Retailers don't run these cash machines out of the goodness of their hearts - they actually make money from them. They haven't gone public with exactly what they make from their machines, but we know that the ATM operator will pay them either by paying rental on the space, paying a flat fee, paying a percentage of each transaction - or a combination of all three.

In 2013, the government noted that the network had grown dramatically and presented them with a new way to make money, so it started to charge business rates on cash machines attached to shops. It sent bills to the supermarkets that were backdated to April 2010. The cost for each machine comes to an estimated £2,800, so the total bill for Sainsbury's, Tesco and Co-operative group runs to hundreds of millions of pounds.

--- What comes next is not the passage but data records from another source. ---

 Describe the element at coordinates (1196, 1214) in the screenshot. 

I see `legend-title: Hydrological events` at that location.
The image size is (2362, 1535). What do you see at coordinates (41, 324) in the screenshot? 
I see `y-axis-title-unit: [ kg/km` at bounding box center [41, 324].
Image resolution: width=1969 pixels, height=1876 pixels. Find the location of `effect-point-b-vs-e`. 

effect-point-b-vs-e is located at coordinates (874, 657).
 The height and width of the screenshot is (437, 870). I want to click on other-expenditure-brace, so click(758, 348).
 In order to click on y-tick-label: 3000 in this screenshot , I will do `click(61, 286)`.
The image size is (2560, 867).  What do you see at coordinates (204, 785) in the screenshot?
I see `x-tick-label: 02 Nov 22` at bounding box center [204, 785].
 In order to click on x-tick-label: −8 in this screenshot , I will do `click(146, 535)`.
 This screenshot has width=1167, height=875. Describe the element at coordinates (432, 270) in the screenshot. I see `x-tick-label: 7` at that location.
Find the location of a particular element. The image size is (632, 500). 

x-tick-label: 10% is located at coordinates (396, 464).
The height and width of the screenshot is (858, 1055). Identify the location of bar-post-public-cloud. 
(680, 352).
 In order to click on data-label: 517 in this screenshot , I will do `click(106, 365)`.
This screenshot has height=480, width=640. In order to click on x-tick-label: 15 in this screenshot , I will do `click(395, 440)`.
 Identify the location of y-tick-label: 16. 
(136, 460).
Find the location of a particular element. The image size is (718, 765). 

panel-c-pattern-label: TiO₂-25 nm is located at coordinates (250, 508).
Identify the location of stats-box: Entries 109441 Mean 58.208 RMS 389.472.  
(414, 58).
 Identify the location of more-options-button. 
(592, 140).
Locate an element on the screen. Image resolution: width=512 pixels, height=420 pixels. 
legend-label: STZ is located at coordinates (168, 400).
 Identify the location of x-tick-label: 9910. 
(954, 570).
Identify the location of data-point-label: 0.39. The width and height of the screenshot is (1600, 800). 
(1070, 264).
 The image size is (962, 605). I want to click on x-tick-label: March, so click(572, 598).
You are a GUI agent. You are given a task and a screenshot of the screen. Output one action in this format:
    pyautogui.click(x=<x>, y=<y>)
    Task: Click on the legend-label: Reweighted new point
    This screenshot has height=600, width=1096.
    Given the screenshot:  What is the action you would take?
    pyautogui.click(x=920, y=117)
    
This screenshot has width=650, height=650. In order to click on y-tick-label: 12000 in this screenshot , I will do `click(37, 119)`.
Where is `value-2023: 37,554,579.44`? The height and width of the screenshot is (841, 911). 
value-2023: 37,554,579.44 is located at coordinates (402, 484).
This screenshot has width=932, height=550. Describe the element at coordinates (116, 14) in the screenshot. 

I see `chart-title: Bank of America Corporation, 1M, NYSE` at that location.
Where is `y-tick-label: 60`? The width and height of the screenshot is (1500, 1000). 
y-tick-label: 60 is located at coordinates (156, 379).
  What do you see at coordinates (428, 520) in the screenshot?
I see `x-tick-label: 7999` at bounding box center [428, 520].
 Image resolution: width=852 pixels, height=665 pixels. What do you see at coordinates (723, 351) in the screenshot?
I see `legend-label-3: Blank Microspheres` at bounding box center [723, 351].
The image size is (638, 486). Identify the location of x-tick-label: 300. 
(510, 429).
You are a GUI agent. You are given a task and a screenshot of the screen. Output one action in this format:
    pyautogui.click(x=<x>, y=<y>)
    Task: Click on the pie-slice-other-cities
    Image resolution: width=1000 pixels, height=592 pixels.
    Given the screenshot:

To make matters worse, the recent revaluation of business rates has pushed the cost of operating ATMs even higher, so they will have to pay £206 million for the next five years.

The supermarkets didn't take this lying down, and took the government to court in order to claw back the tax they had been forced to pay out on their cash machines. Unfortunately in April the courts decided in favour of the government - so the bills will have to be paid. They have now filed an appeal.

The impact

If this appeal fails, ATMs will become much less lucrative for the supermarkets, and for any petrol station or shop that currently offers a free ATM. It may put them off operating them altogether, and where they decide to continue providing the machines, it could mean they start charging a fee in order to cover their tax bills.

For many people, who have seen the last bank leave town, this could mean that aside from getting cashback in stores, they have no alternative to an ATM that charges a fee.

We will have to see whether the appeal succeeds, or whether for this group of people, the days of free ATMs are over forever.